Advances in human language technology offer the promise of pervasive access to on-line information and electronic services. Since almost everyone speaks and understands a language, the development of natural language systems will allow the average person to interact with computers anytime and any where without special skills or training, using common devices such as a mobile telephone. The latest results and component technologies for multilingual and robust speech processing, prosodic analysis, parsing, semantic analysis, discourse understanding, translation, and speech synthesis are reviewed using the Verbmobil system as an example. Verbmobil is a speaker-independent and bidirectional speech-to-speech translation system for spontaneous dialogs in mobile situations. It recognizes spoken input, analyses and translates it, and finally utters the translation. The multilingual system handles dialogs in three business-oriented domains, with context-sensitive translation between three languages (German, English, and Japanese). We will show that the most successful current systems are based on hybrid architectures incorporating both deep and shallow processing schemes.
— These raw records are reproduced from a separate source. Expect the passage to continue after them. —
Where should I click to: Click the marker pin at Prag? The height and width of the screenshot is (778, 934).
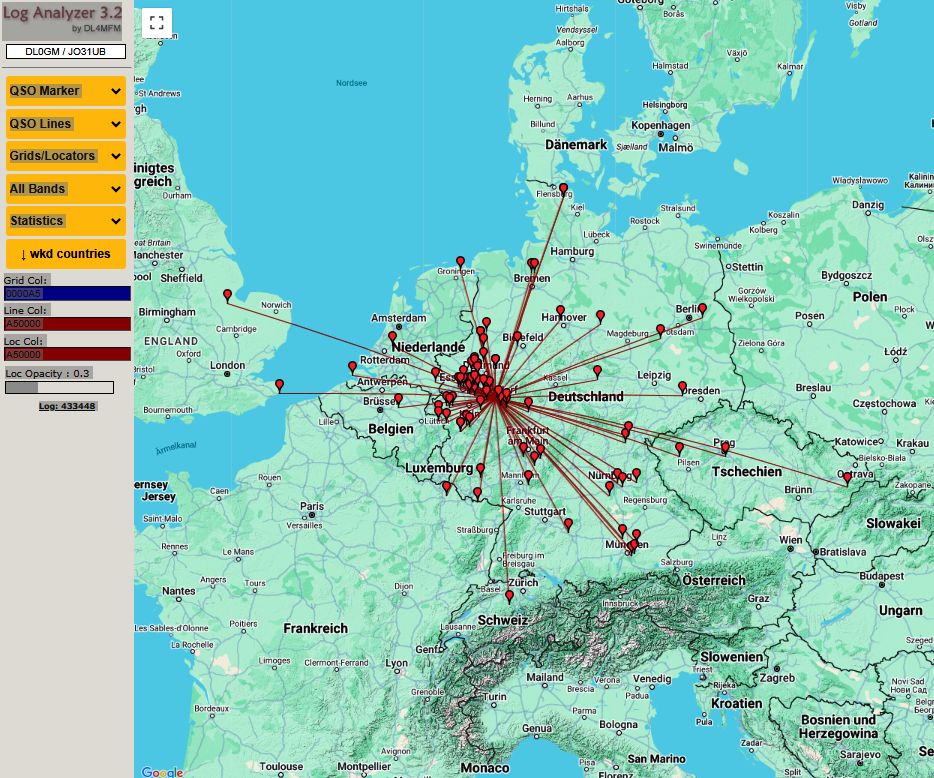tap(725, 448)
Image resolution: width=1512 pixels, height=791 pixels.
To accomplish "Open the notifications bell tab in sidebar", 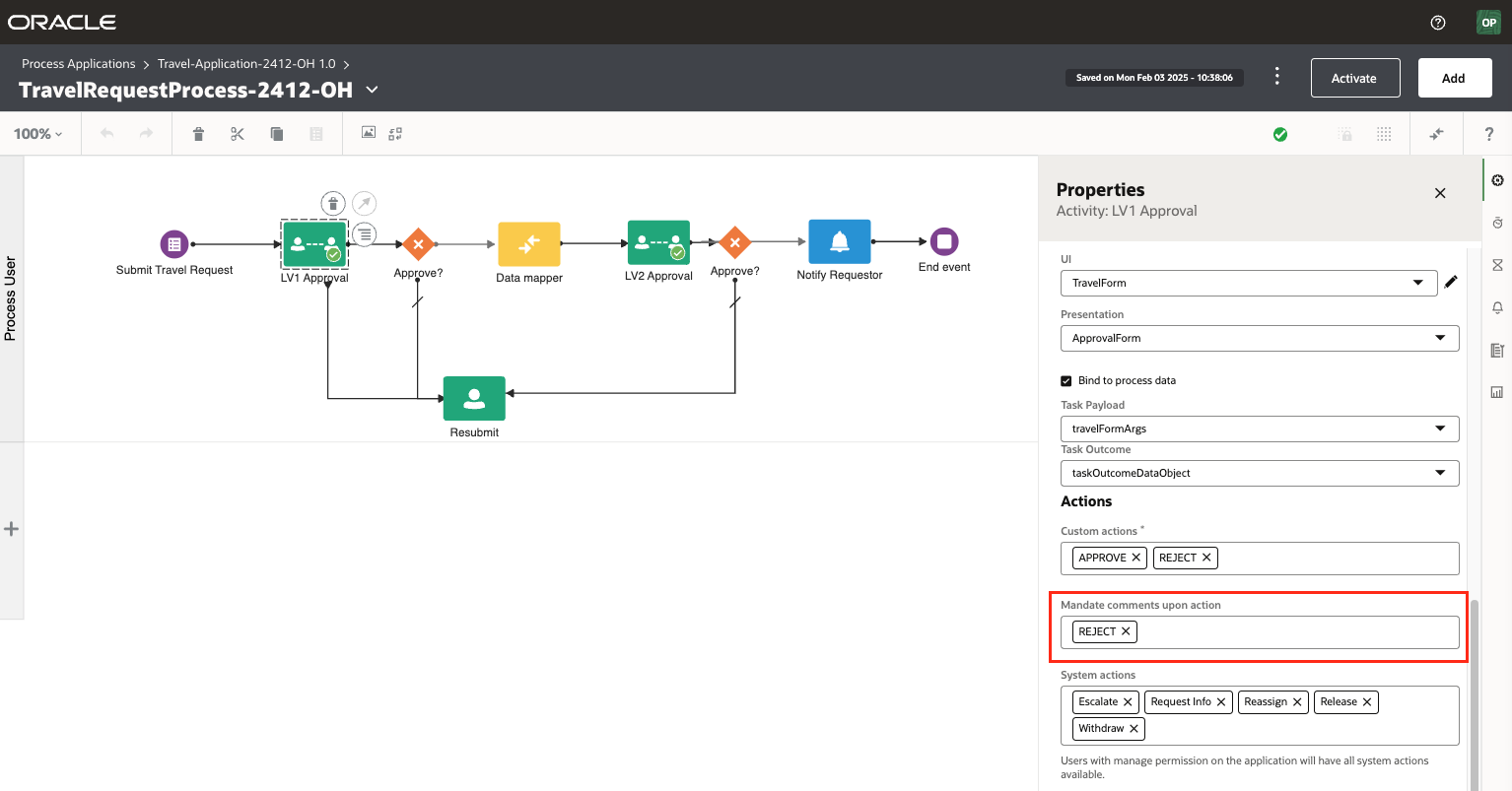I will pos(1497,307).
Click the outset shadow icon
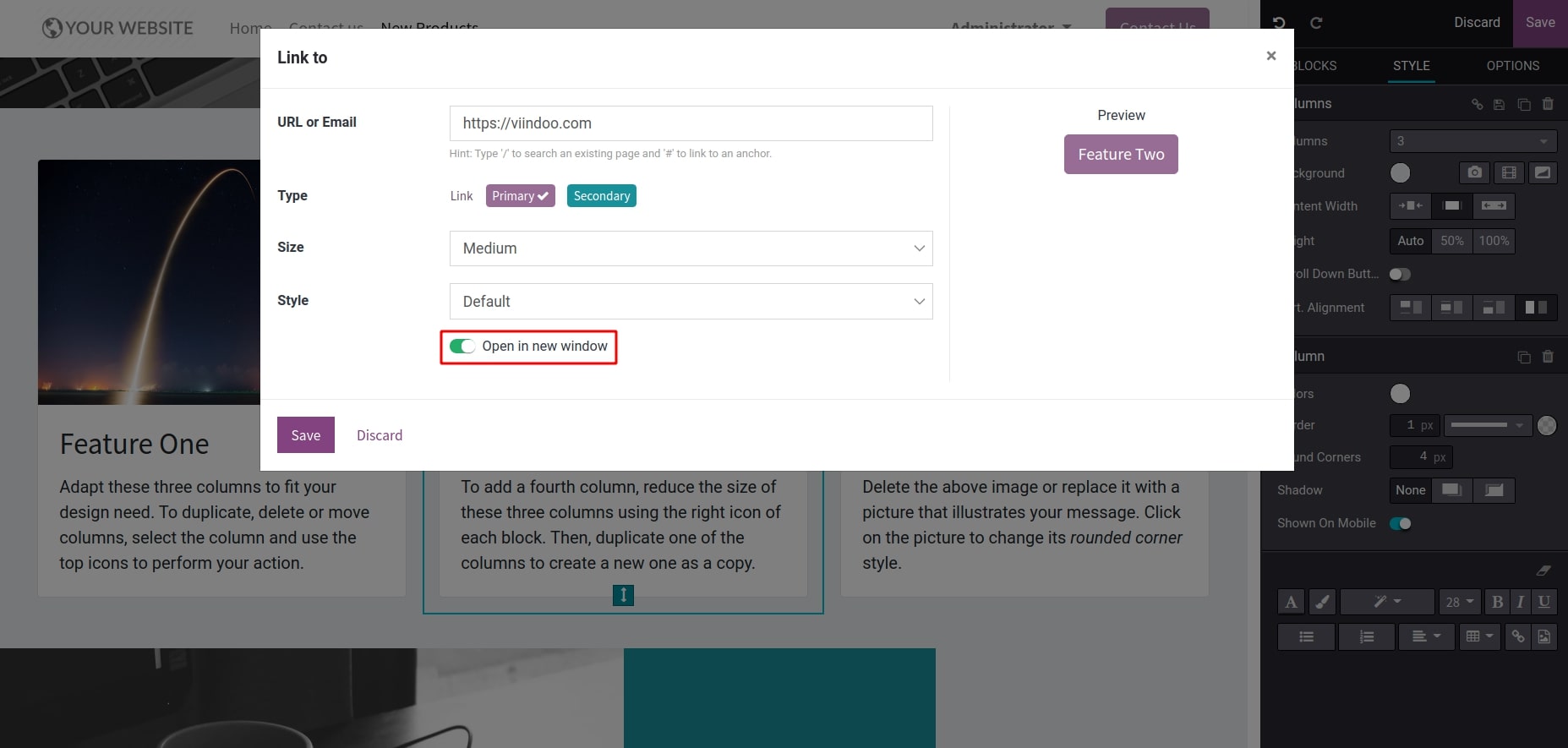This screenshot has height=748, width=1568. point(1451,490)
They integrate a broad spectrum of statistical and rule-based methods and combine the results of machine learning from large corpora with linguists' hand-crafted knowledge sources to achieve an adequate level of robustness and accuracy. We argue that packed representations together with formalisms for underspecification capture the uncertainties in each processing phase, so that these uncertainties can be reduced by linguistic, discourse and domain constraints as soon as they become applicable. We show that the current core technologies for natural language and speech processing enable us to create the next generation of information extraction and summarization systems for the Web, speech-based Internet access and multimodal communication assistants combining speech and gesture.